Kotek’s 47-Member Task Force to Reinvigorate Downtown Holds First Meeting

Its members will soon be assigned to subcommittees.

CONCERN: A cleaning rig outside a distressed office tower in downtown Portland. (Brian Burk)

A task force put together by Gov. Tina Kotek to think up a plan to combat downtown Portland’s ills met for the first time Tuesday morning. The full 47-member task force will meet three times between now and October, and subcommittees of the task force that focus on specific issues like homelessness and falling property values will meet independently.

The first meeting of the task force took place at the Columbia Square office building in downtown Portland.

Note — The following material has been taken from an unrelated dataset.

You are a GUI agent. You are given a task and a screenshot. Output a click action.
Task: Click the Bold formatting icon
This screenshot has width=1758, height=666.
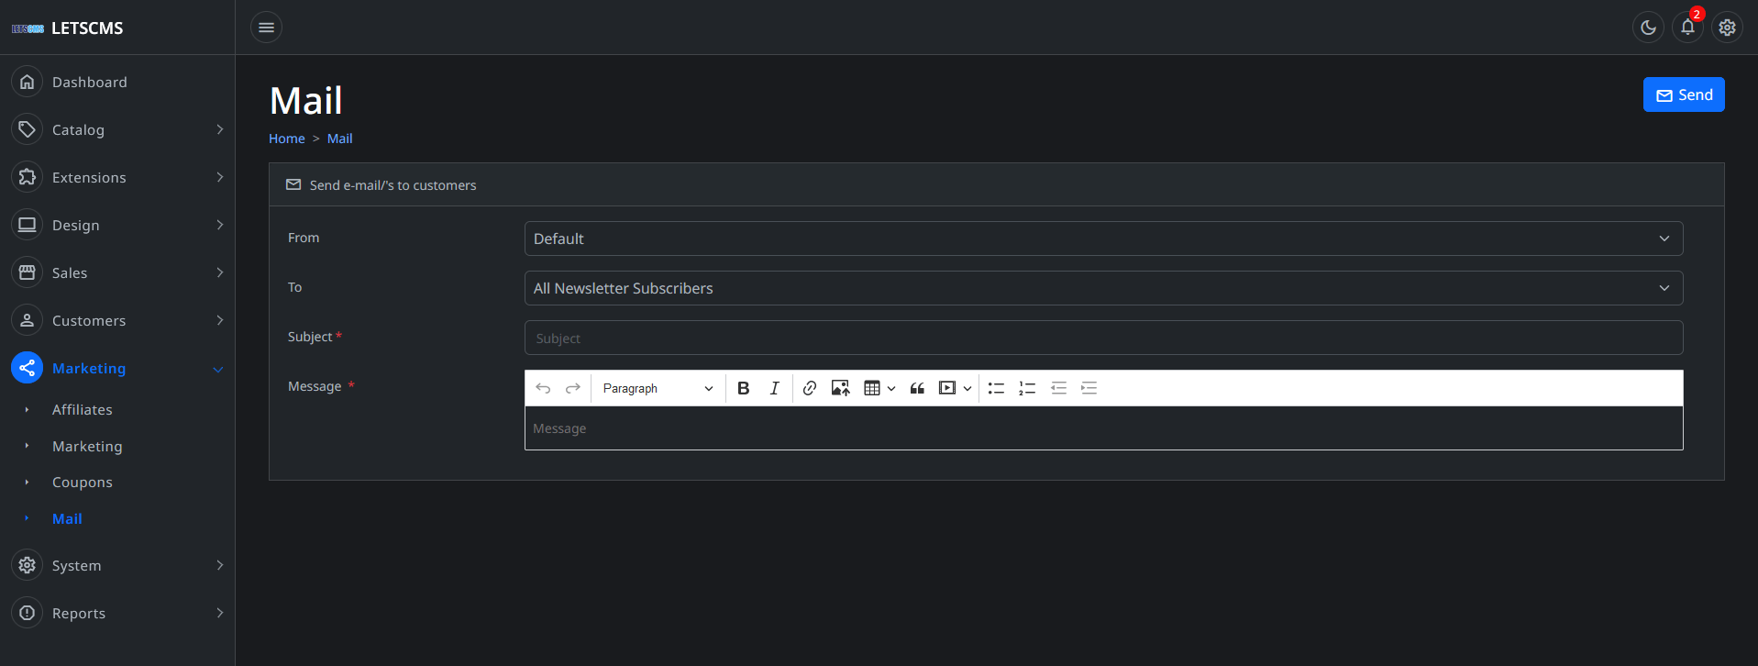coord(744,388)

According to two members of the task force who spoke with WW on condition of anonymity, Tuesday’s meeting was primarily an overview of the challenges all of the members are keenly aware of in downtown Portland: open drug use, mental health crises and inadequate social services to help those living on the streets. Kotek and Mayor Ted Wheeler took turns speaking to members of the task force, all of whom wore name tags and sat on chairs in a large conference room at Columbia Square.

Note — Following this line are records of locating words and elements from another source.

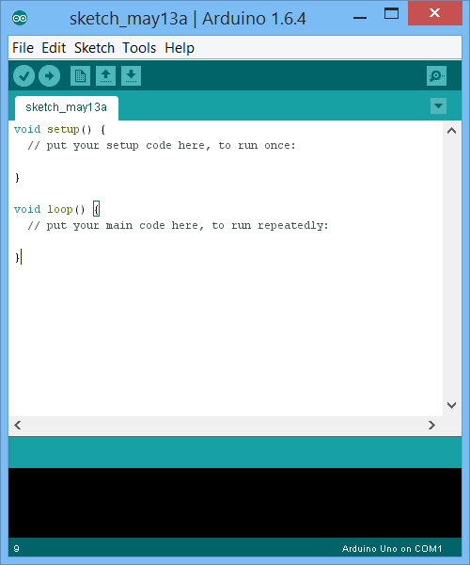
Task: Upload the sketch with the arrow button
Action: click(49, 76)
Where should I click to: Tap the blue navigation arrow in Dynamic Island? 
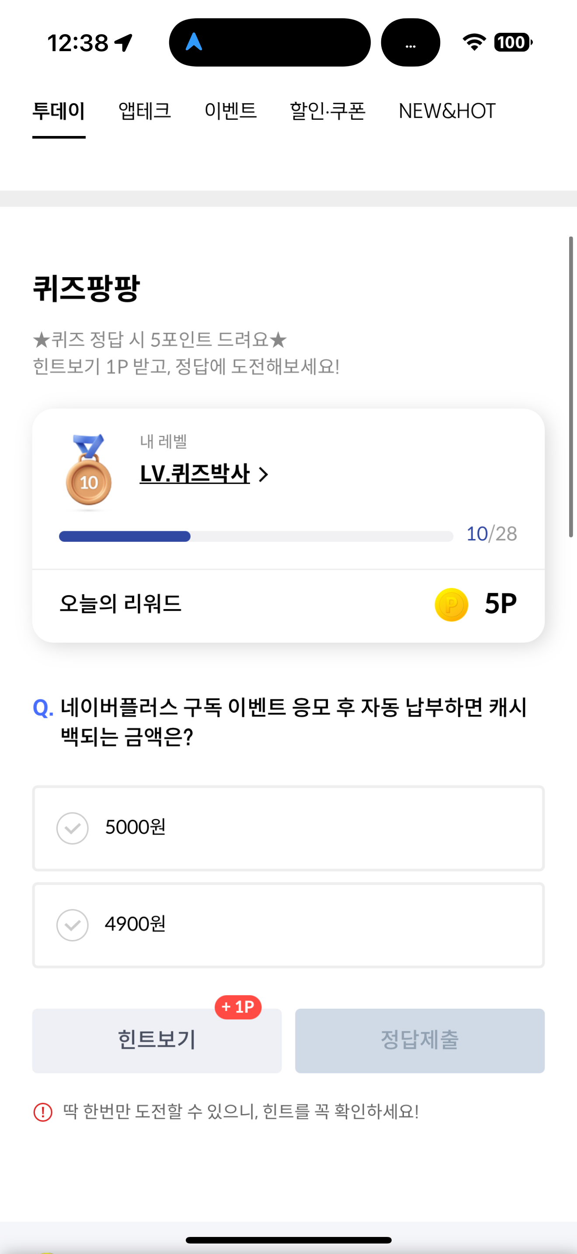(194, 42)
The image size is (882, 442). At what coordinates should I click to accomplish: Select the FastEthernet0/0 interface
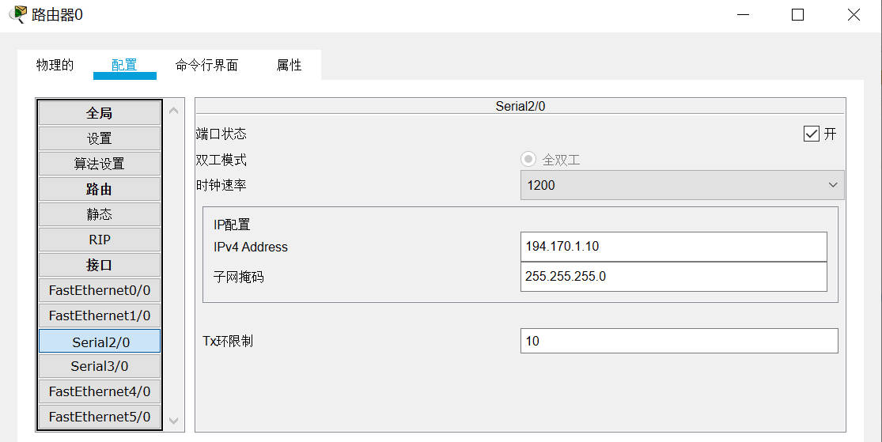[100, 290]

An economist presented a slideshow of downtown’s ailing economic health, including high office vacancy rates, plateaued foot traffic and falling property values. One of the task force members called the Tuesday meeting “appropriately boring.”

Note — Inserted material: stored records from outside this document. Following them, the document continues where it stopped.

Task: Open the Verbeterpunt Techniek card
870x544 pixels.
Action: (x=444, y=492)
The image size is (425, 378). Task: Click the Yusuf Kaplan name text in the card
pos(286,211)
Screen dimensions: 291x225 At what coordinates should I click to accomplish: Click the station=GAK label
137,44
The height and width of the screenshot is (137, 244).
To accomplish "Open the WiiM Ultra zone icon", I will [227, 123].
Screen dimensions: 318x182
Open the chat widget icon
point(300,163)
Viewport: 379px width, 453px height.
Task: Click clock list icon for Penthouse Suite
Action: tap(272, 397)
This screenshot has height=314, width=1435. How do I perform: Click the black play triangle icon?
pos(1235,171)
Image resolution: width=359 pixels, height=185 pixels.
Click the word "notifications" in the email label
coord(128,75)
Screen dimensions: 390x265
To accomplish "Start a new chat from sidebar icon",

The task force is a stacked roster of downtown law firm presidents, leaders of companies with a wide central city office footprint, nonprofit executives, Mayor Wheeler, Multnomah County Chair Jessica Vega Pederson, U.S. Sen. Ron Wyden (D-Ore.), U.S. Reps. Earl Blumenauer and Suzanne Bonamici (D-Ore.), state Reps. Janelle Bynum (D-Happy Valley) and Rob Nosse (D-Portland), Metro President Lynn Peterson and small business owners, among others.

Members of the task force will soon receive subcommittee assignments. The five subcommittees will address central city property values, livability, housing and homelessness, community safety, and taxes, respectively. (If someone despises their assignment, according to task force members, Kotek said she could switch them.)

Mayor Wheeler brought with him a laundry list of requests. Some are specific to Gov. Kotek—like increasing funding for trash cleanup along highways, deploying 96 Oregon State Police troopers to Portland to enforce traffic laws, committing $21 million to the mayor’s sanctioned encampments, funding for building a sobering center that the city has been without for years now, deploying bond money to make it easier for developers to build affordable housing, and chipping in state money to repair tent-ringed Union Station.

Kotek has said previously that once the task force comes up with a plan, it will be presented at the Oregon Business Summit in December. The recommendations would also align with a spring legislative session—a likely time for the city to lobby for funding for particular projects.